(Problem statement) Which lines of the data contain the string "computer"? Show each of them.

(Source data)

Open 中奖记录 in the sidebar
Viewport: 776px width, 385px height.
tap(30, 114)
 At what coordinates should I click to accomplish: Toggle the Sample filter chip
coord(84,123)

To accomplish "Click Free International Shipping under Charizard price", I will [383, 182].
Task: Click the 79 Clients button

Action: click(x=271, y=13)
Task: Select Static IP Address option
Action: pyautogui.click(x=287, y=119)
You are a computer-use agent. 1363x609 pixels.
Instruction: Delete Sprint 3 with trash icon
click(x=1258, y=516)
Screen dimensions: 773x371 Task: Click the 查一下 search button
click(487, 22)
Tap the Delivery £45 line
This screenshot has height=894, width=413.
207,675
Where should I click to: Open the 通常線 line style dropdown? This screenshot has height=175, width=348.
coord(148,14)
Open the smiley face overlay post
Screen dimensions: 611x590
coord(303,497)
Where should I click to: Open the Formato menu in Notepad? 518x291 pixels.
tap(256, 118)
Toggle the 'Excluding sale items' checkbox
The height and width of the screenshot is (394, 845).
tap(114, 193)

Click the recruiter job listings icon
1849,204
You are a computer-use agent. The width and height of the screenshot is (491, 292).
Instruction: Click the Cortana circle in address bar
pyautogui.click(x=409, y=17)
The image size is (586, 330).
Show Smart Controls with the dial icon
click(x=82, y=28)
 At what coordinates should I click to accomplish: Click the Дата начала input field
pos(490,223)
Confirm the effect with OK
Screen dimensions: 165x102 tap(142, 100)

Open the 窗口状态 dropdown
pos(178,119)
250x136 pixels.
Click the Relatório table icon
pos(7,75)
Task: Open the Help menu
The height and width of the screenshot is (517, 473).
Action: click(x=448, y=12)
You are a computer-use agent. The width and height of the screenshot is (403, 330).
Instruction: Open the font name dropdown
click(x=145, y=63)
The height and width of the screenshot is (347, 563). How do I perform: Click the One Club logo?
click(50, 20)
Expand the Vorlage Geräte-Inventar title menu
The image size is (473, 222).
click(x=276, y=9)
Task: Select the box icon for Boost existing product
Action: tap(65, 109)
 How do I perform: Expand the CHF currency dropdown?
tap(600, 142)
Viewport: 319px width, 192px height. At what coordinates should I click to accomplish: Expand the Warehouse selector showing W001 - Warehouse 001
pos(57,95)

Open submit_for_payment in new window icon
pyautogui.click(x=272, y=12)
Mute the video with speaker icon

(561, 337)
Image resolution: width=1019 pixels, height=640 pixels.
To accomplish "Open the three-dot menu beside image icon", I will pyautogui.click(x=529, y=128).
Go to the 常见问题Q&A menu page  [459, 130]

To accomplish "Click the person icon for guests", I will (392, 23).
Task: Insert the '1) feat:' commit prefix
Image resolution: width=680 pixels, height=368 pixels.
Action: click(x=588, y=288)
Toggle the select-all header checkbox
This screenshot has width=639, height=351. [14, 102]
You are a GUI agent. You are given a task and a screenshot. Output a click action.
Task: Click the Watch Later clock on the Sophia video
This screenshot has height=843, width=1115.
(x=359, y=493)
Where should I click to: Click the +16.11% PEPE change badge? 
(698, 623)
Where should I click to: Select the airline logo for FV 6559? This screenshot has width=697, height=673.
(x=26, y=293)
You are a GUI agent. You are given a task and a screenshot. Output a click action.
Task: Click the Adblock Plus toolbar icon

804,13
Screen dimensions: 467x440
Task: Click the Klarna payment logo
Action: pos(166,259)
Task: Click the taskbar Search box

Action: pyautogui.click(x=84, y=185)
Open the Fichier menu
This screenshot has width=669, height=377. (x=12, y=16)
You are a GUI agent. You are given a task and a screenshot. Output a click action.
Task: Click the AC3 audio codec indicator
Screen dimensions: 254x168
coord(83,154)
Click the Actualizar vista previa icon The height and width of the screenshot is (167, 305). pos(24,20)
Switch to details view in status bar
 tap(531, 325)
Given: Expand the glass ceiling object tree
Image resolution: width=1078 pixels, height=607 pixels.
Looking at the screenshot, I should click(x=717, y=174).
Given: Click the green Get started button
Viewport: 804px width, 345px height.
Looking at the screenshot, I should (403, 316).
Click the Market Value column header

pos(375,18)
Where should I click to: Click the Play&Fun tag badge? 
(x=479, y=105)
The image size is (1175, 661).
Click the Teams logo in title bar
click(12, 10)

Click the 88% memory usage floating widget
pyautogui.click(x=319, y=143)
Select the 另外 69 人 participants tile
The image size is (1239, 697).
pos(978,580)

(Written response)
You are a computer-use agent. 1363x609 pixels.
You are a computer-use agent. The width and height of the screenshot is (491, 292).
You are a computer-use agent. The width and height of the screenshot is (403, 330).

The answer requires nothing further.